## THE TASK
Go through the data below and copy it exactly, skipping every picture.

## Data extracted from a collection

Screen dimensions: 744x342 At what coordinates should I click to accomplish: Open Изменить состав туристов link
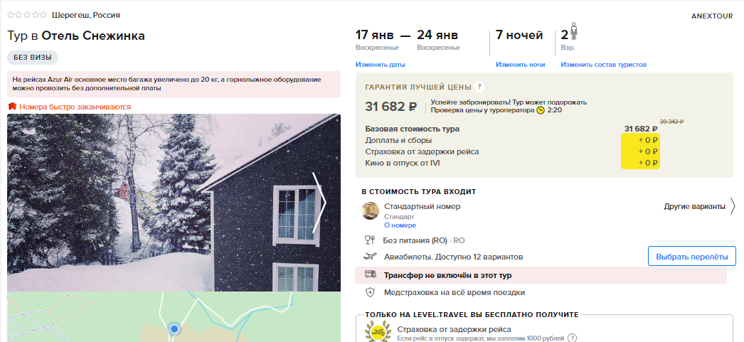point(604,65)
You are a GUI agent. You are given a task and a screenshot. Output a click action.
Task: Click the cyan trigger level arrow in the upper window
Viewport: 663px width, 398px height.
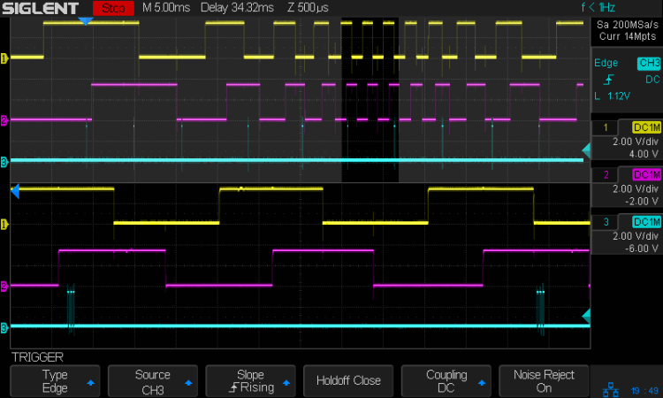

## COMPLETED TASK
Screen dimensions: 744x342 At what coordinates should I click to accomplish: Open Изменить состав туристов link
point(604,65)
You are a GUI agent. You are given a task and a screenshot. Output a click action.
Task: Click the cyan trigger level arrow in the upper window
Viewport: 663px width, 398px height.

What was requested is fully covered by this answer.